Aha ... yes, in 1980, the adolescents who came together were already tolerably fluent in a sign language, except that sign language was one created ad hoc within a family. It's pretty much the equivalent of a new auxlang between children raised in Quenya, Klingon and the other conlangs in my fictional hypothesis.
This is not a valid refutation of the Critical Period fact.
But there is one more. Human anatomy, from Homo erectus (if we politely "concede" the chronology as a convention) to us, is very well adapted for communication in human language. It has all the traits needed. An ear that is not too thick to pick up consonants. Chimpanzees, Australopitheci, Paranthropi, all have ears that, through thickness, can only hear very low frequencies, and therefore basically growls. A hyoid that doesn't carry any air bags providing distortion. The hyoids of chimps and one found of an Australopithecus did hold air bags and do provide distortion. Impossible to hear "what vowel" is pronounced. A brain that has (presumably) Wernicke's and (certainly) Broca's area. The FOXP2 gene in its human expression (the Neanderthal version is some loci different, but clearly human rather than chimp). None of these things are necessary for the vocalisations of beasts. All of them are necessary for human speech. And no skeletal remains that's sufficiently complete leaves us in any doubt on which side these things fall on, and they all fall on one side or the other, unless the skeleton is too incomplete to check. These things would not be useful without language, and language would not be possible without them. They are too many to be due to just one or two mutations.

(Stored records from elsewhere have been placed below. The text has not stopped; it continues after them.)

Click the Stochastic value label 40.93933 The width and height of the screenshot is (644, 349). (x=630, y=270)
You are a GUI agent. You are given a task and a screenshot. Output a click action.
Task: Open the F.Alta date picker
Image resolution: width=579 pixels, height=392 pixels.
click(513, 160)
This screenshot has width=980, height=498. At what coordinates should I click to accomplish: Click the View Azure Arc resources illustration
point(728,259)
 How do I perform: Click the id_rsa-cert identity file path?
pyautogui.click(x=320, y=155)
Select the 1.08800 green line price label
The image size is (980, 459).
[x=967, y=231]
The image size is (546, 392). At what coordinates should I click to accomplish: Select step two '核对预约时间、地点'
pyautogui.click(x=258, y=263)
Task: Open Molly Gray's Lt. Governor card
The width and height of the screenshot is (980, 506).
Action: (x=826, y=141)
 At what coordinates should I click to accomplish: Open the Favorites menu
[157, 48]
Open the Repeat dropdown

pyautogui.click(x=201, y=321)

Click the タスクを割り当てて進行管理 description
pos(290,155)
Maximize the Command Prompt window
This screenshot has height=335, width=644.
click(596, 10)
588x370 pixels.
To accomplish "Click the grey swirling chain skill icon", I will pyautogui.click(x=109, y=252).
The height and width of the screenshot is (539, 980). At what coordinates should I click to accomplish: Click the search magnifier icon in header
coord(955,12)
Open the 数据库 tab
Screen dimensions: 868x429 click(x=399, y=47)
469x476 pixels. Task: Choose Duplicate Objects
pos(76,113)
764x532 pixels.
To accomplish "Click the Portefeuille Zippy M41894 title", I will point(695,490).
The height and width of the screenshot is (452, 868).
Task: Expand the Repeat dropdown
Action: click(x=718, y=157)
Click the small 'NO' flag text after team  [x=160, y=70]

I would say, I have not tried to make a case for irreducible complexity. I have succeeded.
Hans Georg Lundahl
Nanterre UL
St. Severine of Noricum
8.I.2026
Apud Noricos sancti Severini Abbatis, qui apud eam gentem Evangelium propagavit, et Noricorum dictus est Apostolus. Ejus corpus ad Lucullanum prope Neapolim, in Campania, divinitus delatum, inde postea ad monasterium sancti Severini translatum est.